Curse of the Komodo - Part 2
December 18th 2007 03:15
Category: No Category
Would you believe that this blonde porn star would play the intelligent daughter of a scientist? Yeah, I wouldn't think so.
Porn stars, we all know that they can’t act so what would be the logic behind someone hiring these dumb bimbos to star in an actual movie? This feels like déjà vu from last week’s review on Anaconda, mainly when singers get hired to act in a movie. This time we have the exotic ladies of the X-rated world.
It’s time Bucket Heads to look at:
PORNO-LAND VISITS HOLLYWOOD!!!
First up from Porno Land we have the wonderful director of this rubbish movie called Jim Wynorski. Mr. Wynorski has directed a whole range of porno films which include classics such as Busty Cops 1 & 2, The Bare Wrench Project 1 2 & 3, The Witches of Breastwick and Alabama Jones and the Busty Crusade. You have to love the creativity behind those film names.
It’s pretty funny that this guy has attempted to make non-pornography films as well. This crapfest counts as one of them but he a lot more horrible films out there. While looking at his profile at IMDB, I found a bunch of movies that sound terrible, like Chopping Mall and Komodo vs. Cobra. Yes Bucket Heads, if this movie wasn’t bad enough the director made a spin-off movie. I’m looking forward to reviewing a terrible movie that’s going to be Curse of the Komodo meets Anaconda.
Mr. Wynorski attempts to make these non-porno movies which are so terribly bad I can’t even watch the full thing in one sitting. This 90 minutes waste of time took me over three hours to watch. It was like I was trying to find buried treasure in the ocean without any diving gear. Too all of your porn directors out there please keep your crappy directing skills and terrible storylines in the porn industry.
Not only does Mr. Wynorski attempt to make non-porn movies, he uses porn stars to act in these abominations of movies. It would be fine if these people could act, but these idiots have as much acting skill as a God damn rock. So let’s take a look at the cast Mr. Wynnorski has selected to star in this wonderful movie.
Tim Abell: Plays Jack, one of the survivors of this movie. I think he played the helicopter pilot I’m not 100% certain, probably due to the fact that I passed out while watching this crap. He stared in a few big movies such as We Were Soldiers but that was about it. He’s been in a few porn movies such as Sexual Roulette. It’s about a couple who go bankrupt at a casino so the male (played by Abell) performs “favours” to pay off the debt.

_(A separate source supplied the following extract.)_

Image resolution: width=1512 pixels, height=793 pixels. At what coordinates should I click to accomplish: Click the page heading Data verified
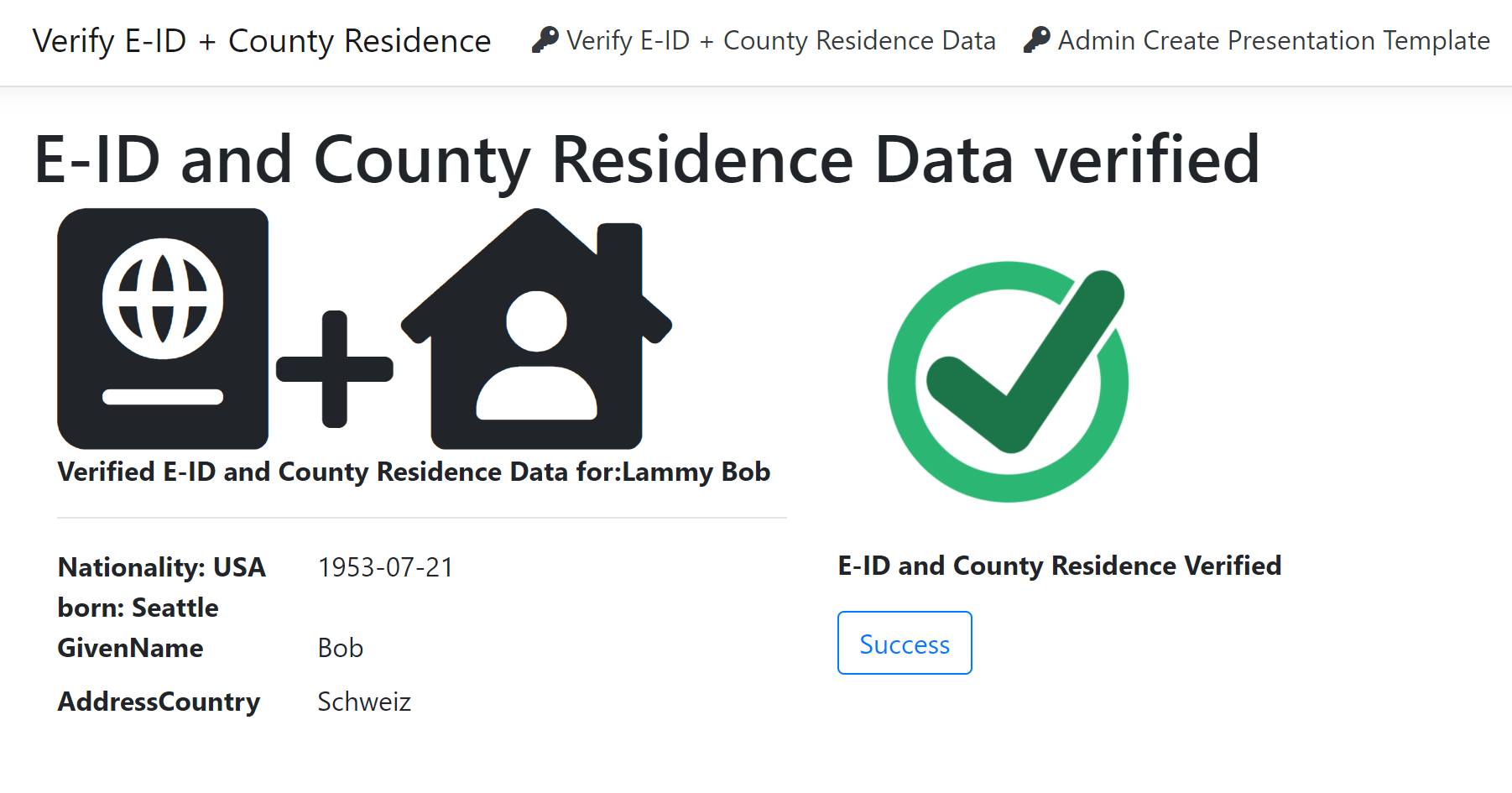click(646, 159)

Melissa Brasselle: Plays Tiffany, the girlfriend of robber/murderer jock douche-bag Drake. Though she hasn’t been in any porn movies, she has stared in a few where nudity or those Hollywood softcore sex scenes though she wasn’t the one getting nude. I wish though, she has one hot smoking body that one could get confused that she IS a porn star. Now that I think about it, she DOES have that porn star look. Oddly enough though, the movies she was in that have sex scenes or nudity in it were directed by Mr. Wynorski.
Gail Harris: Plays Dr. Dawn Porter, some middle-aged chick who has huge boobs like the other female cast. She was a porn star from back in the 80s, honestly I thought she was just one of those soap opera actresses who landed a role in this heap of crap.
Paul Logan: Plays Blake, a robber/murderer jock douche-bag that looks like a beefed up male porn stars. He has done porn, softcore porn that is, and has been in a few random movies but that’s about it. This guy’s a bad actor as well, just shows if you have the look doesn’t mean you have the talent.
Glori-Anne Gilbert: Here’s our jewel people, Ms. Gilbert who stars is the majority of Mr. Wynorski's porn movies. This dumb, big boobed blonde bimbo plays Rebecca, daughter of the professor who is running the giant Komodo project. This chick cannot act to save herself from a burning house. She has got to have the worst “cry” that I’ve ever heard. Try this: close your eyes, put on a sad face and moan for minutes on end. That’s pretty much all she does whenever she is said. You also have to look forward to the scene where she gets naked and splashes around in the lake like a freaking idiot. Now that I think about it, it was her bad acting that made me laugh more than the terrible animated Komodos.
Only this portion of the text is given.